Commit Graph

2 Commits

Author SHA1 Message Date
youhuanghe
76fbd08680 refactor(box): clean up sandbox subsystem code quality and efficiency
- Fix O(n²) stderr trimming in runtime.py with running length tracker
  - Remove dead code: RESERVED_CONTAINER_PATHS, _subprocess_wait_task,
    unused config_hash computation, unused imports
  - Deduplicate connection callback in BoxRuntimeConnector, parse URL once
  - Use enum comparison instead of stringly-typed spec.network.value check
  - Replace manual _result_to_dict/_session_to_dict with model_dump()
  - Cache NativeToolLoader tool definition and sandbox system guidance
  - Extract _is_path_under() helper to eliminate duplicated path checks
  - Import SANDBOX_EXEC_TOOL_NAME from native.py instead of redefining
  - Add JSON startswith guard in logging_utils to skip futile json.loads
  - Fix ruff lint errors (F401 unused imports, F841 unused variables)
2026-05-04 21:23:23 +08:00
youhuanghe
e8aa7b2e6d feat(box/mcp): integrate MCP stdio with Box sandbox — auto-isolation, dep install, security
## Summary

  When Podman/Docker is available, all stdio-mode MCP servers now automatically
  run inside Box containers with dependency installation, path rewriting, and
  lifecycle management. When no container runtime exists, LangBot starts normally
  and stdio MCP falls back to host-direct execution.

  ## What changed

  ### MCP stdio → Box integration (mcp.py)
  - Add `MCPServerBoxConfig` pydantic model for structured box configuration
    with validation and defaults (network, host_path_mode, timeouts, resources)
  - Auto-infer `host_path` from command/args with venv detection: recognizes
    `.venv/bin/python` patterns and walks up to the project root
  - Rewrite host paths to container `/workspace` paths transparently
  - Replace venv python commands with container-native `python`
  - Auto-detect `pyproject.toml`/`setup.py`/`requirements.txt` and run
    `pip install` inside the container before starting the MCP server
  - Copy project to `/tmp` before install to handle read-only mounts
  - Add retry with exponential backoff (3 retries, 2s/4s/8s delays)

* _WORK TO COMPLETE_
A – In the commit graph, what does the refactor commit use to fix the O(n²) stderr trimming in runtime.py?
B – Rewrite the commit graph from "Author SHA1 Message" to "F841 unused variables)", with "runtime.py" swapped for "executor.py".

* _GIVEN INFORMATION_
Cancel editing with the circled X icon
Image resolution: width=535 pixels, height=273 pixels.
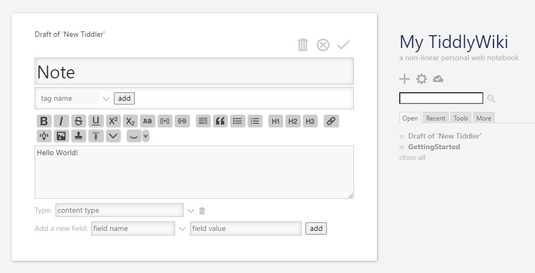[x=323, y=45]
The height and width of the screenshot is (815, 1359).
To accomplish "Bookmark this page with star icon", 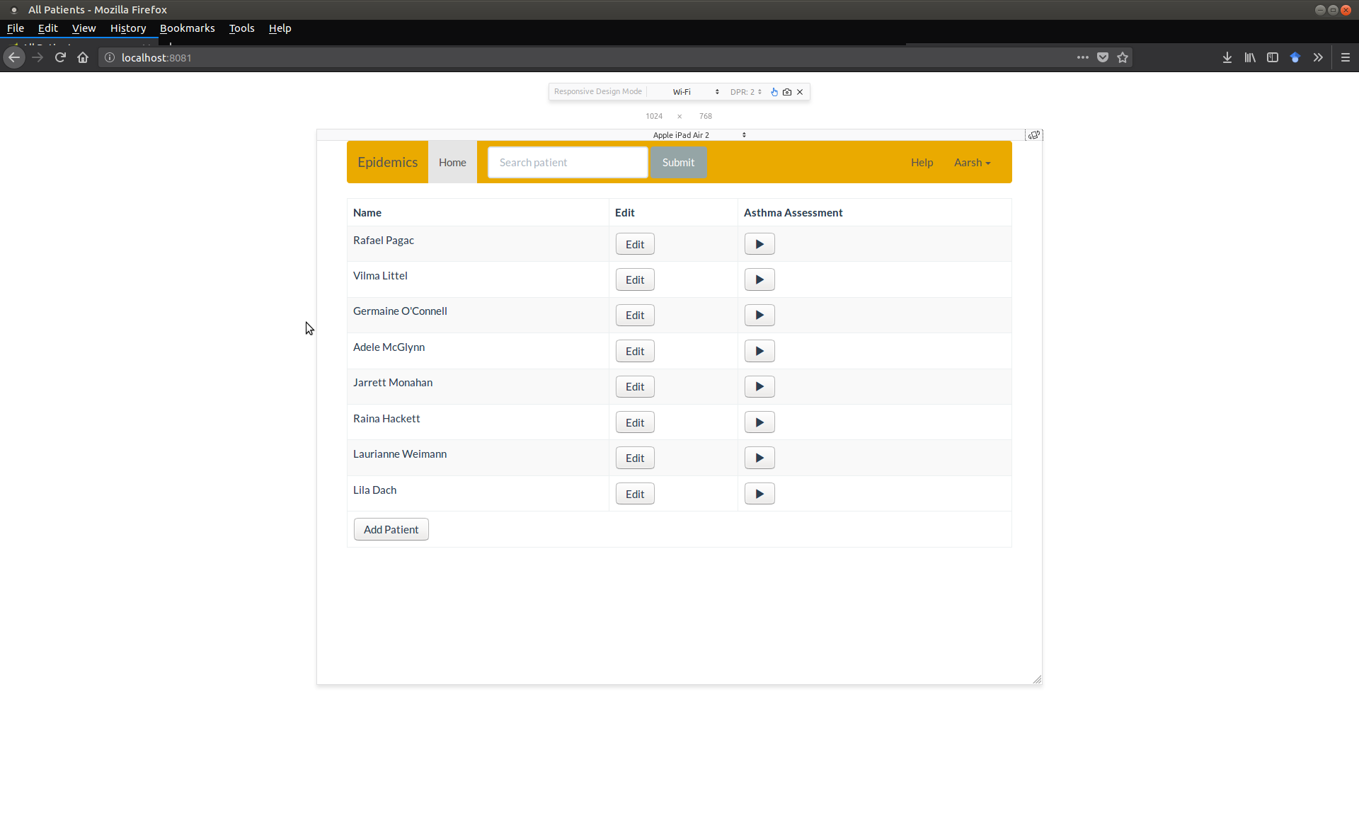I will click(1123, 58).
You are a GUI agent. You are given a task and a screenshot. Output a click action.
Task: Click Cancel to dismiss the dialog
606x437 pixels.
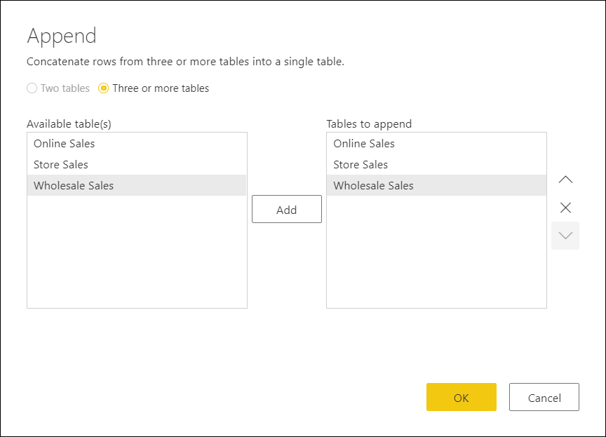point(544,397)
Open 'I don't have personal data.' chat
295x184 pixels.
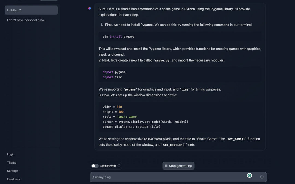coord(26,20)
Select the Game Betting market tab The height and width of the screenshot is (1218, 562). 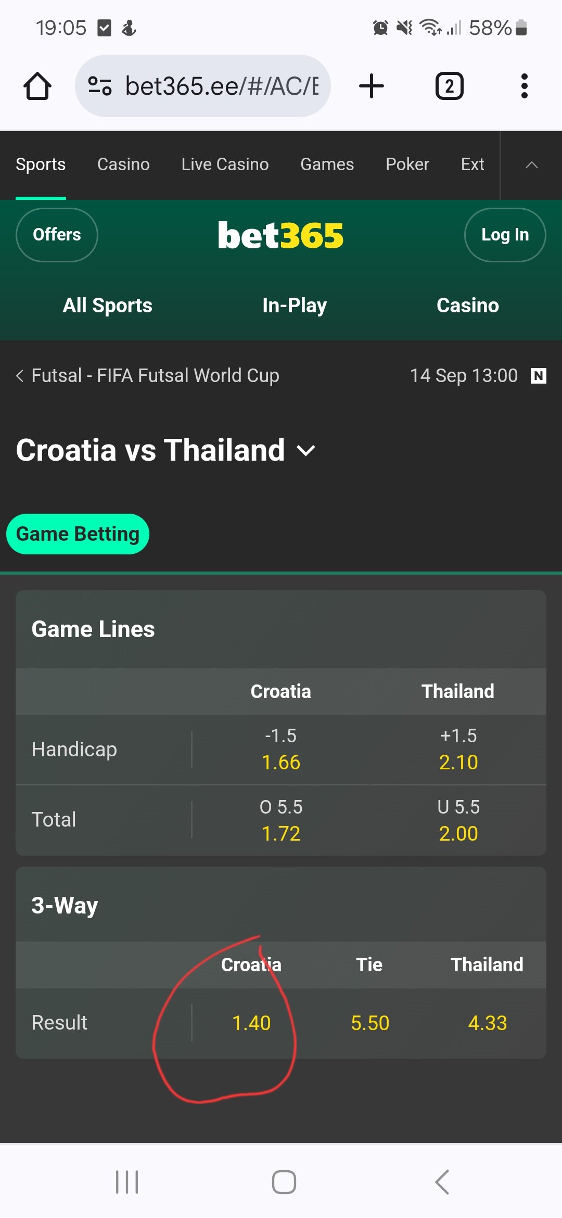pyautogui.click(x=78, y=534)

* _SOLUTIONS FOR EACH TASK_
A – A running length tracker.

B –
Author SHA1 Message Date
youhuanghe
76fbd08680 refactor(box): clean up sandbox subsystem code quality and efficiency
- Fix O(n²) stderr trimming in executor.py with running length tracker
  - Remove dead code: RESERVED_CONTAINER_PATHS, _subprocess_wait_task,
    unused config_hash computation, unused imports
  - Deduplicate connection callback in BoxRuntimeConnector, parse URL once
  - Use enum comparison instead of stringly-typed spec.network.value check
  - Replace manual _result_to_dict/_session_to_dict with model_dump()
  - Cache NativeToolLoader tool definition and sandbox system guidance
  - Extract _is_path_under() helper to eliminate duplicated path checks
  - Import SANDBOX_EXEC_TOOL_NAME from native.py instead of redefining
  - Add JSON startswith guard in logging_utils to skip futile json.loads
  - Fix ruff lint errors (F401 unused imports, F841 unused variables)